The nation's lawyers, hoping to follow the lead of two big Boston firms, are taking a close look at expanding into financial services.

Some law firms consider the investment advisory business a natural extension of services they already offer, such as administering trusts. Many others, especially those lawyers who specialize in estate planning, are looking for new ways to generate revenue. Because of more liberal estate tax rules, fewer consumers need lawyers to devise complicated wills and trusts."It's simple," says Christiane Delessert, a vice president with Seidman Financial Services in Boston. "It's happening because (financial services) are a lucrative business. Lawyers can make money."

The legal profession is closely watching Hale & Dorr and Nutter, McClennen & Fish, two Boston law firms that recently spun off their trust departments and registered the new units with the Securities and Exchange Commission. They are the first two law firms in the United States "to enter the investment business," says Massachusetts Lawyer Weekly, a trade publication.

Lawyers' groups, including the American Bar Association, are also studying ways lawyers can market themselves as financial planners. Some lawyers, in fact, already offer financial planning services. For example: a large Tampa, Fla., law firm operates a business that scrutinizes its clients' life insurance needs and negotiates with agents for the lowest price; other attorneys have even opened financial planning practices.

To be sure, the lawyers' task won't be easy. Accounting firms, such as Price Waterhouse and BDO Seidman, the parent of Seidman Financial, are already in the financial planning business and serve many of the same affluent clients the law firms hope to attract. In addition, they face stiff competition from banks and a horde of independent money managers and financial planners, many of whom have set up shop in the past five years.

Still, lawyers are banking on striking gold in financial services by targeting affluent consumers who might feel more comfortable discussing their money matters with a law firm. "We just didn't hang a shingle out down the street," says John K.P. Stone III, chairman of the executive committee at Nutter McClennen. "We've been here for 100 years."
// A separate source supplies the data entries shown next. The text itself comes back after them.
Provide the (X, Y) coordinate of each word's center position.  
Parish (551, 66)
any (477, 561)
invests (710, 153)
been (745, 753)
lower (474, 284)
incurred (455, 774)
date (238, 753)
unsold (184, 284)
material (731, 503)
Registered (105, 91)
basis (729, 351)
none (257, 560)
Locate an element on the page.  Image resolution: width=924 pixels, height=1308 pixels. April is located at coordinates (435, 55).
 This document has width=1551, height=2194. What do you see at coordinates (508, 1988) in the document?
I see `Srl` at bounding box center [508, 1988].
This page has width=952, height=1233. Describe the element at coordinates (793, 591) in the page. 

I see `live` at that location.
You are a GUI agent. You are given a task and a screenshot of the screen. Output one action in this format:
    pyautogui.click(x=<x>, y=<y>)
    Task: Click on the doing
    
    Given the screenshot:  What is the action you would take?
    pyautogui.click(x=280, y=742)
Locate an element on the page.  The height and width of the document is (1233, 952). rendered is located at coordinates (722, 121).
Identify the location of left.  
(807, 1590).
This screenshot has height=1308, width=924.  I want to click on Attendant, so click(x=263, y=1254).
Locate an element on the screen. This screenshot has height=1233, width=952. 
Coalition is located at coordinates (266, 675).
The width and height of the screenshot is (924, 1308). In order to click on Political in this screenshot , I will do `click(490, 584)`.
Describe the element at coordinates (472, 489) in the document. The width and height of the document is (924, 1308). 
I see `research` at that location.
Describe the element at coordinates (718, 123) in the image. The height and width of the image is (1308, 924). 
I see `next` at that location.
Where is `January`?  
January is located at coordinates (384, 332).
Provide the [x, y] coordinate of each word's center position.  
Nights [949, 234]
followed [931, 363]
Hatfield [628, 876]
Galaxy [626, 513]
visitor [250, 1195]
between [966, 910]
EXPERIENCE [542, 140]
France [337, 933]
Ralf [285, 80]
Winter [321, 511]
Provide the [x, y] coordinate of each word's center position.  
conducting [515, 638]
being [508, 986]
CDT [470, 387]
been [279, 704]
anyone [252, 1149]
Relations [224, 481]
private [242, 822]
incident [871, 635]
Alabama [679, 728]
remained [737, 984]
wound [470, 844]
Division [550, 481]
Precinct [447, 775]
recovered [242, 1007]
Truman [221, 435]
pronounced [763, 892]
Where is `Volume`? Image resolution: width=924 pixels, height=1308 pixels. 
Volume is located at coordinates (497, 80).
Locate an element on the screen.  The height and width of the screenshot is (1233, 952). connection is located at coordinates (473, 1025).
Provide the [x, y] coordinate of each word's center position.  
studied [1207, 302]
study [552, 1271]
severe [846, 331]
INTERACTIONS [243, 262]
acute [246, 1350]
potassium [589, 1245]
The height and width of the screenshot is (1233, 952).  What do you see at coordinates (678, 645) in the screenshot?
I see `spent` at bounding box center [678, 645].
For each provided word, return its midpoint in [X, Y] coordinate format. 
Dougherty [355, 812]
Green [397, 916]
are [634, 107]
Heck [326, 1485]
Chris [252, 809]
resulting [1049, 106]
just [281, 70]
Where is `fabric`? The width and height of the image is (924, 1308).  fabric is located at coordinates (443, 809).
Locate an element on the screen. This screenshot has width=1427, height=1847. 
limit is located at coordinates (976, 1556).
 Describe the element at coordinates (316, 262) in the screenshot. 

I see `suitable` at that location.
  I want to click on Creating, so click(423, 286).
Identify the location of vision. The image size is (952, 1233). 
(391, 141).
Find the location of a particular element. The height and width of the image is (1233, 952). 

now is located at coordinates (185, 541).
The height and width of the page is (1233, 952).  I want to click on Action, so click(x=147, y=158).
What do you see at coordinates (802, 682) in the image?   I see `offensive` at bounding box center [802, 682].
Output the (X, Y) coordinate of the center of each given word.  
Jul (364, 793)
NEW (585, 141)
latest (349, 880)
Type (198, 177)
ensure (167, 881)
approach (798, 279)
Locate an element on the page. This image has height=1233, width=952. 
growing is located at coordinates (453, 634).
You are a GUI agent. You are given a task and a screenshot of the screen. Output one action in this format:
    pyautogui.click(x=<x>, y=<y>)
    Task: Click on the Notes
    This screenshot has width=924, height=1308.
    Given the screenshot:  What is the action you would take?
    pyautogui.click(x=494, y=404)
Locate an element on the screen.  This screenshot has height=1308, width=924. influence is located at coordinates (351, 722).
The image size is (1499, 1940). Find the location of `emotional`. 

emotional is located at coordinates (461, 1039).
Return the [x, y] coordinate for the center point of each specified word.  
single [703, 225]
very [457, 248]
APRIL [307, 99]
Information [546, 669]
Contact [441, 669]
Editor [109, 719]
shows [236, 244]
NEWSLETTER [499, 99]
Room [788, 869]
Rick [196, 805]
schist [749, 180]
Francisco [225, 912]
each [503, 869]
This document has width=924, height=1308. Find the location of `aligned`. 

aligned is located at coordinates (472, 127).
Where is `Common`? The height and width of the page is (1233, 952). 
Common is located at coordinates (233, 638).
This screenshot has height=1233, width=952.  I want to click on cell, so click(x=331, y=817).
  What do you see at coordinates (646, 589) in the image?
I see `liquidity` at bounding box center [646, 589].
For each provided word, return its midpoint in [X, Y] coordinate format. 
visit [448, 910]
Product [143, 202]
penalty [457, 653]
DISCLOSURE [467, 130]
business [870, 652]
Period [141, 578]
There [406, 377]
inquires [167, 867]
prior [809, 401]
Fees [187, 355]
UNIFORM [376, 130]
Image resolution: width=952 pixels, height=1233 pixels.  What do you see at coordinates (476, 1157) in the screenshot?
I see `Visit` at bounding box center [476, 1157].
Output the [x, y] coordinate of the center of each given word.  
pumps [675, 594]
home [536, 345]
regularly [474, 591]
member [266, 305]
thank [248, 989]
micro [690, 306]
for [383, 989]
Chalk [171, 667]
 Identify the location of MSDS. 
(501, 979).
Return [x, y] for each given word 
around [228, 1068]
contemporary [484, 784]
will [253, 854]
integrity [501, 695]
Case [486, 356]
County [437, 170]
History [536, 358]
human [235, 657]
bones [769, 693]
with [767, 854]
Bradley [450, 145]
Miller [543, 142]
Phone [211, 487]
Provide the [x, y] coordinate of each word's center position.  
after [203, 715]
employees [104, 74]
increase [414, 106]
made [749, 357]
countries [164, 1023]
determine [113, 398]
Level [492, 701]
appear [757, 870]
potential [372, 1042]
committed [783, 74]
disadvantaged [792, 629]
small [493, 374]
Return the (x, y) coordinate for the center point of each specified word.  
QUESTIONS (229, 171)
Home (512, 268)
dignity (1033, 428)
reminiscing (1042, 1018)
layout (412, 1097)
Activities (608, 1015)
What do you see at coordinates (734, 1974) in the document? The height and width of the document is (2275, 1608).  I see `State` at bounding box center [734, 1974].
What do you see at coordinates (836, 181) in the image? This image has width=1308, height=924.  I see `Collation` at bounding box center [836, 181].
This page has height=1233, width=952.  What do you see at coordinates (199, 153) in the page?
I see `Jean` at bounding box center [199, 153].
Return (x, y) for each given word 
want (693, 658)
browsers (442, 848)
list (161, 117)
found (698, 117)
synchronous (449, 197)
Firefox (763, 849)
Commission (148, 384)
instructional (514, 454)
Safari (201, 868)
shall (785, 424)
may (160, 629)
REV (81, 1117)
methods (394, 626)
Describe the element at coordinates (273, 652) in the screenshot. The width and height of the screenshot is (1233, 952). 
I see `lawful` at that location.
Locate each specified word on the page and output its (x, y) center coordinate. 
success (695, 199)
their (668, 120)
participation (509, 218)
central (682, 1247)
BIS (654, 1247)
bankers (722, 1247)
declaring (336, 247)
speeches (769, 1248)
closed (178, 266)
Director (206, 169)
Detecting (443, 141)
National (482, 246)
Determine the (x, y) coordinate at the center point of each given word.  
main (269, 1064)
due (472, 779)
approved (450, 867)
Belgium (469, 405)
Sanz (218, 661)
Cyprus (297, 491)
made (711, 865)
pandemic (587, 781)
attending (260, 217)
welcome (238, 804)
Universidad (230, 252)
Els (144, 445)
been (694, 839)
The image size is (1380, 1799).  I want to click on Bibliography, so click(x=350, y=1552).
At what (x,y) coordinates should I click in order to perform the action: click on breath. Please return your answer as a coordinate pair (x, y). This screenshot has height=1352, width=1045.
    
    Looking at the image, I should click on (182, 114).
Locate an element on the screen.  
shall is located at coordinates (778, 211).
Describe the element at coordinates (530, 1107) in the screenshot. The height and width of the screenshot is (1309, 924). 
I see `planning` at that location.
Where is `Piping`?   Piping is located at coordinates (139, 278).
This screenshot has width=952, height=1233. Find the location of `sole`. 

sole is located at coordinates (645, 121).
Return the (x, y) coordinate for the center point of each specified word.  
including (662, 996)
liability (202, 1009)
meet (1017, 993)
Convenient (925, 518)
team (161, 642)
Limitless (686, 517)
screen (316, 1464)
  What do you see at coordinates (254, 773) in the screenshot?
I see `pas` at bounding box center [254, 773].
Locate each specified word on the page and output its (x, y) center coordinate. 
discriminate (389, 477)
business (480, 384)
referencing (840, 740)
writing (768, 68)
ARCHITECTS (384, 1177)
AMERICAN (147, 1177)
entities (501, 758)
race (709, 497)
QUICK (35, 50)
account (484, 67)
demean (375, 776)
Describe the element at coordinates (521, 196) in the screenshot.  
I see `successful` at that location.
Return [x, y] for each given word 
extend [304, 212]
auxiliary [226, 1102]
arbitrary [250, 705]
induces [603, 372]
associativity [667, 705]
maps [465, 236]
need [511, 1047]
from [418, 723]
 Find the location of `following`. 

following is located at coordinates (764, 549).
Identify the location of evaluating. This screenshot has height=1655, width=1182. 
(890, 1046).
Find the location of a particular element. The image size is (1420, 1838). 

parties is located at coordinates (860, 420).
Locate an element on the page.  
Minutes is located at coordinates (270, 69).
Managing money for clients isn't new in such cities as Boston and Philadelphia, where law firms traditionally offer certain financial services as part of their legal business. (Boston firms manage assets of around $3 billion, estimates the Massachusetts Lawyers Weekly.) For instance, a client who just sold a business might want the law firm to administer a trust that would provide for his children's education. And as long as the financial management services stem from the law firm's legal work, the lawyers aren't required to register with the SEC and, thus, disclose the finances of all its partners.

What has changed is that law firms are looking for customers outside their law practice.

Why? Business is off, for one thing. One culprit is changing federal tax rules, which raised the ceiling on how much parents could pass onto their heirs. "For a family to have any kind of estate tax problem now (on a federal basis) they have to have at least $600,000 instead of $60,000," says J. Thomas Eubank, a Houston lawyer and former president of the American College of Probate Counsel.

But lawyers also figure that financial services are a good way to diversify.

Hale & Dorr spun off its trust department earlier this year and registered Haldor Investment Advisors with the SEC. "We had several approaches from pension (funds) and individuals for whom we weren't acting as lawyers," says John Hamilton Jr., the downtown Boston firm's managing partner. Nutter McClennen, meanwhile, launched Nutter Investment Advisors in August and is awaiting SEC approval.

Unlike many other law firms with trust departments, Hale & Dorr and Nutter McClennen already had full-time portfolio analysts on staff who pick certain stocks, bonds and mutual funds and bonds for their clients. For example, Hale & Dorr employs five portfolio analysts, none of whom are lawyers. Trust departments at law firms typically hire outside investment concerns to make such recommendations.

The firms' services aren't for the ordinary investor, however. At Nutter Investment, stakes typically range from $250,000 to $10 million. "We'll go as low as $100,000 if there is a prospect of it increasing," says Stone. Moreover, the fees can be hefty: the firms charge clients a percentage of their assets and a percentage of the income the portfolio generates.

Other attorneys say that financial planning business is another good way to expand their practices.

But the task of the financial planner is often more complicated than the money manager, who picks and supervises investments. Planners, in addition to choosing certain types of investments for their customers, also analyze their clients' spending habits, construct budgets, and devise complicated retirement plans.

Thus, the financial planning business is somewhat of a mystery to lawyers who don't know how to market such services, don't know what to call themselves and, for the most part, don't have the broad-based background to become financial planners. To figure it out, the ABA two years ago launched its task force as did the ACPC, the Los Angeles-based probate lawyers' group. "We're in a rapidly evolving speciality here but we're not sure which way it ought to go and how far it ought to go," says Eubank, the Houston lawyer.